/networks

Primary LanguageC++

Random Walk on Networks

This repository contains code to implement random walks and the computation of the spectral dimension on various networks utilizing SNAP. See the arxiv for the corresponding paper.

Installation

Clone this repository with git clone --recurse-submodules git@github.com:mpauly/networks.git. This will not only clone the content of this repository, but also a copy of snap. To install first run make snap. This should build all parts of snap that you need.

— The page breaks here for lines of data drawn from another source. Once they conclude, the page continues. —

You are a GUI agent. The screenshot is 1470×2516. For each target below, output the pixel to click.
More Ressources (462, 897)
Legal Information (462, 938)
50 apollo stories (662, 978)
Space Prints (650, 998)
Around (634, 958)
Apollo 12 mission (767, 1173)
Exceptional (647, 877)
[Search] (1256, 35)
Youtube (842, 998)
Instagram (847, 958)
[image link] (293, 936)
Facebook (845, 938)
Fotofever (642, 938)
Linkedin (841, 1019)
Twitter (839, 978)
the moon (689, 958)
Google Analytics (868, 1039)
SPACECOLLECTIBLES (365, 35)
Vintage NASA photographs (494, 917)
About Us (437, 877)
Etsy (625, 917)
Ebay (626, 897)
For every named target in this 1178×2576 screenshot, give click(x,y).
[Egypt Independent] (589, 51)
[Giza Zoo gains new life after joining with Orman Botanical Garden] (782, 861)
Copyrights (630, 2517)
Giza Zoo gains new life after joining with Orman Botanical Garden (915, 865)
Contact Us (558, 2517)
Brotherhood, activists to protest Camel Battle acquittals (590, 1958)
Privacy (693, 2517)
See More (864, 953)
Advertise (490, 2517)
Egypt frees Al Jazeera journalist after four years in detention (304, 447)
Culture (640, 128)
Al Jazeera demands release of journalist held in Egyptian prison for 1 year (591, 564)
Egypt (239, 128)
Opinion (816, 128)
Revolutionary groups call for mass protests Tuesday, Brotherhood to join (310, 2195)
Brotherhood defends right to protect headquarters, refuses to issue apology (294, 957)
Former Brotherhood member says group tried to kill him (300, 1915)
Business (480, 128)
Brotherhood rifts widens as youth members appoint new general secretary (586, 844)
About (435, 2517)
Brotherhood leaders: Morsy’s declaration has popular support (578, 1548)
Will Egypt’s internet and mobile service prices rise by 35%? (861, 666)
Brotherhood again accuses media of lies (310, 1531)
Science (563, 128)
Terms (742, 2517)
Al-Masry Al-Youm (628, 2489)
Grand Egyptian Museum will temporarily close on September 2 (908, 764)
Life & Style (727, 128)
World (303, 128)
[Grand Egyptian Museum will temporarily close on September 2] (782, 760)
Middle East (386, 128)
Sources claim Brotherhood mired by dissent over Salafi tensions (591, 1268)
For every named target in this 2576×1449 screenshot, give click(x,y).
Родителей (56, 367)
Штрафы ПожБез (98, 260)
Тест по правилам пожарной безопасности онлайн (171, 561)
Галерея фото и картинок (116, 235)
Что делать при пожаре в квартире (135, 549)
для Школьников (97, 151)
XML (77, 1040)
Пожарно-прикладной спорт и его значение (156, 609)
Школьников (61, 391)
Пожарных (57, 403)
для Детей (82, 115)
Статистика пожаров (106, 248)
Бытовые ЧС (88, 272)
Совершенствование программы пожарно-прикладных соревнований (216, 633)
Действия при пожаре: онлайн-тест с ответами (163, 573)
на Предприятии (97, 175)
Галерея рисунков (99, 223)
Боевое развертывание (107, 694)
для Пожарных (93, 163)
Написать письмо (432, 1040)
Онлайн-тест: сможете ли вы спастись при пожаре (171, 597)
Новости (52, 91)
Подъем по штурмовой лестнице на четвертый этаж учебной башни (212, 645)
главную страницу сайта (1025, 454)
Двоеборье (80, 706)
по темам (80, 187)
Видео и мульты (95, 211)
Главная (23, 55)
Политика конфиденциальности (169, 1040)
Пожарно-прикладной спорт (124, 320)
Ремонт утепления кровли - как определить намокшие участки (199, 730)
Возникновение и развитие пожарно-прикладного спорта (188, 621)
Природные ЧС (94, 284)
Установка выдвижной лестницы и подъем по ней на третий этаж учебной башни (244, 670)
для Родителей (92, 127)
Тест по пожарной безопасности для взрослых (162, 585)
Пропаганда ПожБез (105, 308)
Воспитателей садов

After that you should be able to run make. This should build all executables. All graph files are stored in data/graphs/ and data/networks/ (where networks have a weight for their edges), data/dimension contains the spectral dimension extracted from a set of random walks and data/walks/ contains the random walks as binary files. The directory plots/ contains the resulting plots. To generate graphs execute ./make_graphs.x. To run a random walk on one of the graphs run ./random_walk.x 1d_ring_100, and explore the options for the random walker with ./random_walk.x -?. There also is a ./queue_walk.x that is more suitable for use in queuing systems.

Work flow

The standard work flow are the three following steps: 1.) Generating/Downloading a graph via ./make_graph.x. This will generate graph files in the data/graphs/ subdirectory. 2.) Executing a random walk via ./random_walk.x or ./queue_walk.x on one of the graph files. See ./random_walk.x -? for more details on the usage. If you use ./random_walk.x, the result will be a file containing the spectral dimension as a function of the random walker steps in the subfolder data/dimension. If you use ./queue_walk.x, the resulting walks are exported to data/walks. To analyze the spectral dimension, the walks can be merged using ./merge_walks_to_data.x, and then also give a file containing the spectral dimension in the subfolder data/dimension. 3.) Plotting the dimension using python plots/plot_dimension.py data/dimension/SomeDimFile.dat or any other plotting utility of your choice. Also see the various python files in plots/ for more detailed analysis.

Artificial graph data

Artifical graphs can be generated (and in some cases analyzed) using the commands grid.x, hyperbolic.x, ring.x and watts_strogatz.x.

Data handling

Existing graphs can be checked with ./inspect_graph.x. If you perform a random walk with ./queue_walk.x on multiple cores then you typically end up with a set of binary files in data/walks/. To inspect these walks use ./inspect_walks.x. To merge the various walks into a single binary file use ./merge_walks_to_data.x.

Downloading real-world graph data

To download some real-world graph data just run make graph_data. This downloads a few graph datasets. If you then run the corresponding subcommand for ./make_datagraphs.x, this generates the corresponding graph files that you can then run the walker on. For an overview of the corresponding datasets see the list of datasets.